● **Task item**
Could you filter the records below and keep only the lines with the word "value"?

Stored records
####
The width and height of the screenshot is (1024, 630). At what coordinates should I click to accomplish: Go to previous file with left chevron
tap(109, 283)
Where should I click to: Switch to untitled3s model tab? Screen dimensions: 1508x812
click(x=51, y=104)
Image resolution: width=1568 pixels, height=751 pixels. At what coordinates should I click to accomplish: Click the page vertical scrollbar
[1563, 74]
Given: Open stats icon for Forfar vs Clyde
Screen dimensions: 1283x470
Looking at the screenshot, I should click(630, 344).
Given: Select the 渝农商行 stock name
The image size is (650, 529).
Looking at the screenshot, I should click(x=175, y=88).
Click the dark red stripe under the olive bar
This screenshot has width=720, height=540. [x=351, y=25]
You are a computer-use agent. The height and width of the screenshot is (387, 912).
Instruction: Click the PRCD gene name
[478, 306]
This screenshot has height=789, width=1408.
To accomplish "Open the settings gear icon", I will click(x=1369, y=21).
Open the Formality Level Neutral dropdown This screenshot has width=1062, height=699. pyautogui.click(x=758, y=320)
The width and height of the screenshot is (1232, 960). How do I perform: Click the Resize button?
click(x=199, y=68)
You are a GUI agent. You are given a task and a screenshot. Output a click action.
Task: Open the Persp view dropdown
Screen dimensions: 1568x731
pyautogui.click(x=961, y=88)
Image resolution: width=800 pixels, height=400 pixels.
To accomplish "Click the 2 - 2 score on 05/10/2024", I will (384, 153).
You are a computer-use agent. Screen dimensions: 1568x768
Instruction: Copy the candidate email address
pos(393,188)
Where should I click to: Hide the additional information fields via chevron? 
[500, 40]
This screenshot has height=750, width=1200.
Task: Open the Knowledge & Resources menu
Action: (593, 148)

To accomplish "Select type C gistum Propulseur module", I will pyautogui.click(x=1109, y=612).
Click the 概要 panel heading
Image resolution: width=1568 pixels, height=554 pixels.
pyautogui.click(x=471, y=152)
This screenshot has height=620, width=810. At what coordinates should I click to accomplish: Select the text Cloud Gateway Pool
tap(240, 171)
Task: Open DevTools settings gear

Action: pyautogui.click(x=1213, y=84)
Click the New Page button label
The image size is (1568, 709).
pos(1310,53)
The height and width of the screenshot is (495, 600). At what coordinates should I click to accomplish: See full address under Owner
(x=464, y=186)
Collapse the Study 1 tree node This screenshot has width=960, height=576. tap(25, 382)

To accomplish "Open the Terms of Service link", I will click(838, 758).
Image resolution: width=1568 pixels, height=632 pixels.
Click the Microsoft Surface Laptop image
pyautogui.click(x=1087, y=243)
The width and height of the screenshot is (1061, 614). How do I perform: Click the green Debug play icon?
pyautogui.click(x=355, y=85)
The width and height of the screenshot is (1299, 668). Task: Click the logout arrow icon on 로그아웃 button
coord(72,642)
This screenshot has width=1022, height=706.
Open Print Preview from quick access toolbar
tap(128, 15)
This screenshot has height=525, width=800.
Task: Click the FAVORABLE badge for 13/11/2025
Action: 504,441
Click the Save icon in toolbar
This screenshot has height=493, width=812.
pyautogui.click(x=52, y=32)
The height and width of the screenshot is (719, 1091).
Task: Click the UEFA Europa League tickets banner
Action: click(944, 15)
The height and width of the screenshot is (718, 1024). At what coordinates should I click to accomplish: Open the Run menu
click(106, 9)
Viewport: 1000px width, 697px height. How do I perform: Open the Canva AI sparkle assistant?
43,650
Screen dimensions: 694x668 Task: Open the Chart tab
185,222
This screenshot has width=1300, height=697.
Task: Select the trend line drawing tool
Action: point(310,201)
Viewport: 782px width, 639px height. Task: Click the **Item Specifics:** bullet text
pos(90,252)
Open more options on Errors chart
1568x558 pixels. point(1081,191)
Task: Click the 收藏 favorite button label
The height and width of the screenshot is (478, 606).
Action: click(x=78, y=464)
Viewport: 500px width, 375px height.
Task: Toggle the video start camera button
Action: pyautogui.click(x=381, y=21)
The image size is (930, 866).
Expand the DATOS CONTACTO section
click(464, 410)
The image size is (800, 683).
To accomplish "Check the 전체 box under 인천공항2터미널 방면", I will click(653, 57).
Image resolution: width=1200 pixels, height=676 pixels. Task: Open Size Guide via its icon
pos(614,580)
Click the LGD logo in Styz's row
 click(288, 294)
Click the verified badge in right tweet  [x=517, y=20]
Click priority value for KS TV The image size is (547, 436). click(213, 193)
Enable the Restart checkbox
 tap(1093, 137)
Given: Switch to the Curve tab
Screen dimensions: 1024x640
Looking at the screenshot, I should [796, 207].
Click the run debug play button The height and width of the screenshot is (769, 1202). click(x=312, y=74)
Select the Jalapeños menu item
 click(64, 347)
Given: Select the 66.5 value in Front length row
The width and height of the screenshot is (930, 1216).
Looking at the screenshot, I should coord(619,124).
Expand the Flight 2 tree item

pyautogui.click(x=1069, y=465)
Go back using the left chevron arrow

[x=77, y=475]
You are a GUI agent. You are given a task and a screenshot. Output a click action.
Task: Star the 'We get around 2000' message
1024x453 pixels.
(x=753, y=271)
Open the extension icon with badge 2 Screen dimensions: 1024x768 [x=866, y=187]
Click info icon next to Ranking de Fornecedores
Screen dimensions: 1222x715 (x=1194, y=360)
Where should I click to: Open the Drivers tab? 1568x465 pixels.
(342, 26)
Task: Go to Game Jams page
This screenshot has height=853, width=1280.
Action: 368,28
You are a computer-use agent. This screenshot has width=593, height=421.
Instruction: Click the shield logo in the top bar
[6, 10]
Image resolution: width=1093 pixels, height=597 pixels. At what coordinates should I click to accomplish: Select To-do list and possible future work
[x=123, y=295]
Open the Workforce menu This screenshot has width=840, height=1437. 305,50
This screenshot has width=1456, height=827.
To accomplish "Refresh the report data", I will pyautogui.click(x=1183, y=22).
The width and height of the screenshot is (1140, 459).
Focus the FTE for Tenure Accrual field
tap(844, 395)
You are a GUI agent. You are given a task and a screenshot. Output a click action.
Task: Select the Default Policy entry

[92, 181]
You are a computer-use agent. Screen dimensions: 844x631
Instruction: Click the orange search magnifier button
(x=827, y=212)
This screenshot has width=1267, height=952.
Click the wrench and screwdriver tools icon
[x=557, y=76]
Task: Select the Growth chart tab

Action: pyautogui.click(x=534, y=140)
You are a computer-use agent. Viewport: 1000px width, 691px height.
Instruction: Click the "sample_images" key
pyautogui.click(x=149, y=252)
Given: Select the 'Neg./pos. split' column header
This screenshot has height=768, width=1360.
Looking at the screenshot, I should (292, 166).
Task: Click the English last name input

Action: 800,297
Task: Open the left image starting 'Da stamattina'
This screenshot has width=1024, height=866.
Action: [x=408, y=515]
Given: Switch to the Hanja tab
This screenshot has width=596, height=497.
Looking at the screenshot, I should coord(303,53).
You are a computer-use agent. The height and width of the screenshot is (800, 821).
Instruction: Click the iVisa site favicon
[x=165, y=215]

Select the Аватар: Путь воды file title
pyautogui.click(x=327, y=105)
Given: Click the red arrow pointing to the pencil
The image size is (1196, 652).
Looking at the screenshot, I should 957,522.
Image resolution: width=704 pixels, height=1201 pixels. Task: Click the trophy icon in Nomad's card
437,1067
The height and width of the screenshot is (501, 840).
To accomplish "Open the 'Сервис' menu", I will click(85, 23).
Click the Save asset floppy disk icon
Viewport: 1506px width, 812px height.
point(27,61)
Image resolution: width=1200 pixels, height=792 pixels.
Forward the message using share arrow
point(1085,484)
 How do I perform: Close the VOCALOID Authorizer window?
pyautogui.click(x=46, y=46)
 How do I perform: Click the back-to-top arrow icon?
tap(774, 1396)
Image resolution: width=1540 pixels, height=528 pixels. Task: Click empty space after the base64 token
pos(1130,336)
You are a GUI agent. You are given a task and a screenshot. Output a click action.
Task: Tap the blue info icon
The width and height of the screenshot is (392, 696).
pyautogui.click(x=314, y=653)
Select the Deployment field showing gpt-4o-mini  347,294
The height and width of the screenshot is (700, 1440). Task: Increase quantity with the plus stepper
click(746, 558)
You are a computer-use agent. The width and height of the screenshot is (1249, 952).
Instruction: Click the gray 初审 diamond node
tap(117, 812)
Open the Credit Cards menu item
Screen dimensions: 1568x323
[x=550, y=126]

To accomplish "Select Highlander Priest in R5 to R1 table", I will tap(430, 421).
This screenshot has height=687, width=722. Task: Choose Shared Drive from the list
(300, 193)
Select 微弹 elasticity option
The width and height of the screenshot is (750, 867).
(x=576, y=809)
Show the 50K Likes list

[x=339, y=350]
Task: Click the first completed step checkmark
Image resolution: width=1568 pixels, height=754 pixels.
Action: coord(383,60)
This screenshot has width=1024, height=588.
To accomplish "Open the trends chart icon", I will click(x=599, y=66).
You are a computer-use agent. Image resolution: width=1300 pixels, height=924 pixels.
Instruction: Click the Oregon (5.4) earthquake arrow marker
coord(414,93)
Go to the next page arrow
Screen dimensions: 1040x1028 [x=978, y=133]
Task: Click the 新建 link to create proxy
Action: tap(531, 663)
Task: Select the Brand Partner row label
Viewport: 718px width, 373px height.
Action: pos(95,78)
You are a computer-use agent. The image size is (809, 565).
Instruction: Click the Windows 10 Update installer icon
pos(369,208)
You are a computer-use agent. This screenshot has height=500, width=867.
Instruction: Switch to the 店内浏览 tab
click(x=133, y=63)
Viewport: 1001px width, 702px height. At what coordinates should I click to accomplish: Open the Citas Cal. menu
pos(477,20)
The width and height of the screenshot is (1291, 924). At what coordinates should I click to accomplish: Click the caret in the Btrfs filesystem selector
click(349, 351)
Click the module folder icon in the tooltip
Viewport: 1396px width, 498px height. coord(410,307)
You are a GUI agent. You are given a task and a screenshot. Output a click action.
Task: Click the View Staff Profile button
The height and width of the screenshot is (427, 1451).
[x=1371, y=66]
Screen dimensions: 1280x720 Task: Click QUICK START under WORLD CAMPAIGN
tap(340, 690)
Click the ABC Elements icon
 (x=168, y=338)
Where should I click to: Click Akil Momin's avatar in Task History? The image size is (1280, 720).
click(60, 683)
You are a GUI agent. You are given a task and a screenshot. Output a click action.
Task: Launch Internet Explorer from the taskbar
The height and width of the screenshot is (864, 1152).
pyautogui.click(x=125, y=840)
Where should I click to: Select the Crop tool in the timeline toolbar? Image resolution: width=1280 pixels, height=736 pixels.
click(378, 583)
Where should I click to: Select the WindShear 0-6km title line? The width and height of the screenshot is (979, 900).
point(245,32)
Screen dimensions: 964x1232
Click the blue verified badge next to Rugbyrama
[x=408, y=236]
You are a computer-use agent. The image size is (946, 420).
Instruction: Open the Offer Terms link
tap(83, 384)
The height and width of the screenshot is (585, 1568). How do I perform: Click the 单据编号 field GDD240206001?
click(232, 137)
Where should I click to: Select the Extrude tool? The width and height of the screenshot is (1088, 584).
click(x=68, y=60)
####
● **Completed exercise**
Click priority value for KS TV The image size is (547, 436). click(213, 193)
Given: Select the 66.5 value in Front length row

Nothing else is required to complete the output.